Hindu groups want to deny benefits to Indian tribal Christians
Hindu activists campaign in villages of Jhabua district in India’s Madhya Pradesh state on Nov. 3, asking people to support their demand to deny social benefits to tribal people who convert to Christianity. (Photo supplied)
Right-wing Hindu groups in India have stepped up a campaign seeking to strip tribal Christians of government concessions with the aim of stopping more indigenous people converting to Christianity.
A group of right-wing Hindu activists marched through Jhabua town in the central state of Madhya Pradesh on Nov. 4. They shouted slogans asking the government to remove tribal people who have converted to Christianity from the list of beneficiaries.
“The benefits of reservation meant for tribal people should strictly be given to only those who have not converted to any other religion,” protest leader Azad Prem Singh told media.
India’s constitution guarantees social benefits such as reserved seats in government jobs and educational institutions along with educational fee concessions and financial support for socially poor Dalit and tribal people to help them move to the social mainstream.
However, these benefits have been denied to Christians and Muslims of Dalit origin since 1950 on grounds that these religions do not practice the caste system.
Tribal Christians continue to benefit from these concessions, but Hindu groups now argue that tribal people lose their tribal identity upon conversion and become ineligible for these benefits.
The protesters handed over a memorandum addressed to the state chief minister and the Jhabua district administrator demanding an end to social benefits for indigenous Christians.
Tribal people who converted to Christianity and other religions “were usurping maximum reservation benefits, and others were not getting their rightful shares,” Singh alleged.
He said conversions threaten the Hindu religion. The government should stop missioners from converting gullible Dalit and tribal people fraudulently, alluring them with education and health care services.
Father Rocky Shah, public relations officer of Jhabua Diocese, said the move is “part of an organized campaign to scare the Christian community, especially indigenous and poor who joined Christianity.”
Christian leaders like him say tribal Christians get better education assisted by missioners and use the benefits of reservation to go for higher studies or senior government jobs.

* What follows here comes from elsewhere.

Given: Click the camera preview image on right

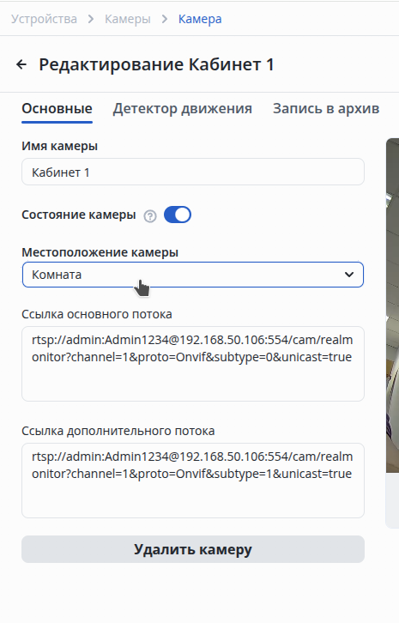Looking at the screenshot, I should coord(392,305).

However, Hindu groups explain this as tribal Christians taking away the benefits of non-Christian tribal people.
Singh and his team “were going around villages in the area and whipping up sectarian frenzy against tribal Christians and missionaries,” Father Shah told UCA News on Nov. 5.

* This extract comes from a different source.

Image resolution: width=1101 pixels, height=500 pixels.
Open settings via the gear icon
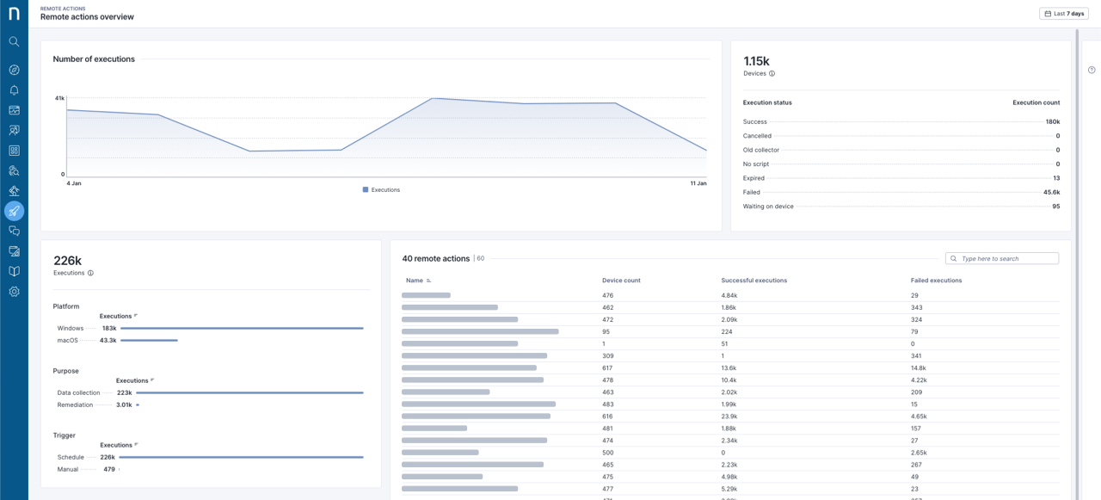[14, 292]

“They have also set up youth units in villages as part of their campaign to protect the welfare work done by the missionaries as a façade to religious conversion,” the priest said.
Christians make up just 0.29 percent of the 72 million population in Madhya Pradesh. Most Christians are indigenous and lower-caste communities.
Government benefits are important to economically deprived communities. Hindu groups believe denying the social benefits to those converting to Christianity will be an effective way of stopping conversions.
“We tell the tribal people that that law is on our side and there is no need to worry,” said Father Shah, himself a member of an indigenous community. “We are also now consulting lawyers to take legal action against those whipping up sectarian hate in the name of religion.”
Similar demands have been made by Hindu groups in the tribal strongholds of Jharkhand and Chhattisgarh states.
Christian groups have moved the Supreme Court against denying social welfare benefits to Christians of Dalit origin. They argue that conversion does not change Dalit people’s socioeconomic situation and the denial amounts to religious discrimination.
The case is pending in the Supreme Court.